*** INPUT MATERIAL ***

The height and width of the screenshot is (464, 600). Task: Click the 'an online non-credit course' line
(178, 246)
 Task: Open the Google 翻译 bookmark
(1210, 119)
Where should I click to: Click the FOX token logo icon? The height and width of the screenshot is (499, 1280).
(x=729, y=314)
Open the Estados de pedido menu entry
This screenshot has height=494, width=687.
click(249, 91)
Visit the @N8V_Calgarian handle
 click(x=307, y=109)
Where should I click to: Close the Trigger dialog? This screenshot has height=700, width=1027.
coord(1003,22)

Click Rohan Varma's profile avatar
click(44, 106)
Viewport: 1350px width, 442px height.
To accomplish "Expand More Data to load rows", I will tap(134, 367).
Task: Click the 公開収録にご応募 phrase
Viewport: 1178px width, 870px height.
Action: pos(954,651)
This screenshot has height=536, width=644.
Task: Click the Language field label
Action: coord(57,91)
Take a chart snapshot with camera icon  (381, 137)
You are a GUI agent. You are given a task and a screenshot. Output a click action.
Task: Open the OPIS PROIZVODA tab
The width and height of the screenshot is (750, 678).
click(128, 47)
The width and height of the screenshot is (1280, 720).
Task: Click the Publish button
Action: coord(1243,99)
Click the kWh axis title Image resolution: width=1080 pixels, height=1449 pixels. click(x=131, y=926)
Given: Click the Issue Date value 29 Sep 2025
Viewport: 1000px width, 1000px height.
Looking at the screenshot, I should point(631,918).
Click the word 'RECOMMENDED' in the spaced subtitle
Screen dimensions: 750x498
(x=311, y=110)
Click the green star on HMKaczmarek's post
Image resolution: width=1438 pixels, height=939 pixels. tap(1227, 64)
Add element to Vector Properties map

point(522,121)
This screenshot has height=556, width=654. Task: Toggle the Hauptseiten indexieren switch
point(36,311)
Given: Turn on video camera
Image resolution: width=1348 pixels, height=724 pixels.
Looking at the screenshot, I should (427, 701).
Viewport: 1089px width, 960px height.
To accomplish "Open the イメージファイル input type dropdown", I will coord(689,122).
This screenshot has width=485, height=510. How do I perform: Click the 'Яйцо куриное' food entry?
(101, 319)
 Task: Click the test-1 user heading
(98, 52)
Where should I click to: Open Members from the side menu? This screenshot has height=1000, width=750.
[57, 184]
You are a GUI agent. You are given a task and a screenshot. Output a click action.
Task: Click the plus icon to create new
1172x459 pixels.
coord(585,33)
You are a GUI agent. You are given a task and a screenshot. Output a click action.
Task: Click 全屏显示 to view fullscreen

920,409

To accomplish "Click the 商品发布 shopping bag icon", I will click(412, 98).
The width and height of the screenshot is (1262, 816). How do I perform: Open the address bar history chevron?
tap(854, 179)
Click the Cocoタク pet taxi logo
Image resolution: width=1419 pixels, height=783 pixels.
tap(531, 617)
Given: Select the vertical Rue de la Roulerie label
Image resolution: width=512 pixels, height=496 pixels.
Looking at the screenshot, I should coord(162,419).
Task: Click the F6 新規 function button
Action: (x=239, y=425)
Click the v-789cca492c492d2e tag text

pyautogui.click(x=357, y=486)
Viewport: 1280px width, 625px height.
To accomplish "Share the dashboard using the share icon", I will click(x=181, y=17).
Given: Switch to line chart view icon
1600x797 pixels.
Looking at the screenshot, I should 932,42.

*** End of INPUT MATERIAL ***

#### [DESCRIPTION OF THE TASK]
Would you set down every record again, exactly as it appears above?

#### [OUTPUT OF THE TASK]
The height and width of the screenshot is (464, 600). Task: Click the 'an online non-credit course' line
(178, 246)
 Task: Open the Google 翻译 bookmark
(1210, 119)
Where should I click to: Click the FOX token logo icon? The height and width of the screenshot is (499, 1280).
(x=729, y=314)
Open the Estados de pedido menu entry
This screenshot has height=494, width=687.
click(249, 91)
Visit the @N8V_Calgarian handle
 click(x=307, y=109)
Where should I click to: Close the Trigger dialog? This screenshot has height=700, width=1027.
coord(1003,22)

Click Rohan Varma's profile avatar
click(44, 106)
Viewport: 1350px width, 442px height.
To accomplish "Expand More Data to load rows", I will tap(134, 367).
Task: Click the 公開収録にご応募 phrase
Viewport: 1178px width, 870px height.
Action: pos(954,651)
This screenshot has height=536, width=644.
Task: Click the Language field label
Action: coord(57,91)
Take a chart snapshot with camera icon  (381, 137)
You are a GUI agent. You are given a task and a screenshot. Output a click action.
Task: Open the OPIS PROIZVODA tab
The width and height of the screenshot is (750, 678).
click(128, 47)
The width and height of the screenshot is (1280, 720).
Task: Click the Publish button
Action: coord(1243,99)
Click the kWh axis title Image resolution: width=1080 pixels, height=1449 pixels. click(x=131, y=926)
Given: Click the Issue Date value 29 Sep 2025
Viewport: 1000px width, 1000px height.
Looking at the screenshot, I should point(631,918).
Click the word 'RECOMMENDED' in the spaced subtitle
Screen dimensions: 750x498
(x=311, y=110)
Click the green star on HMKaczmarek's post
Image resolution: width=1438 pixels, height=939 pixels. tap(1227, 64)
Add element to Vector Properties map

point(522,121)
This screenshot has height=556, width=654. Task: Toggle the Hauptseiten indexieren switch
point(36,311)
Given: Turn on video camera
Image resolution: width=1348 pixels, height=724 pixels.
Looking at the screenshot, I should (427, 701).
Viewport: 1089px width, 960px height.
To accomplish "Open the イメージファイル input type dropdown", I will coord(689,122).
This screenshot has width=485, height=510. How do I perform: Click the 'Яйцо куриное' food entry?
(101, 319)
 Task: Click the test-1 user heading
(98, 52)
Where should I click to: Open Members from the side menu? This screenshot has height=1000, width=750.
[57, 184]
You are a GUI agent. You are given a task and a screenshot. Output a click action.
Task: Click the plus icon to create new
1172x459 pixels.
coord(585,33)
You are a GUI agent. You are given a task and a screenshot. Output a click action.
Task: Click 全屏显示 to view fullscreen

920,409

To accomplish "Click the 商品发布 shopping bag icon", I will click(412, 98).
The width and height of the screenshot is (1262, 816). How do I perform: Open the address bar history chevron?
tap(854, 179)
Click the Cocoタク pet taxi logo
Image resolution: width=1419 pixels, height=783 pixels.
tap(531, 617)
Given: Select the vertical Rue de la Roulerie label
Image resolution: width=512 pixels, height=496 pixels.
Looking at the screenshot, I should coord(162,419).
Task: Click the F6 新規 function button
Action: (x=239, y=425)
Click the v-789cca492c492d2e tag text

pyautogui.click(x=357, y=486)
Viewport: 1280px width, 625px height.
To accomplish "Share the dashboard using the share icon", I will click(x=181, y=17).
Given: Switch to line chart view icon
1600x797 pixels.
Looking at the screenshot, I should 932,42.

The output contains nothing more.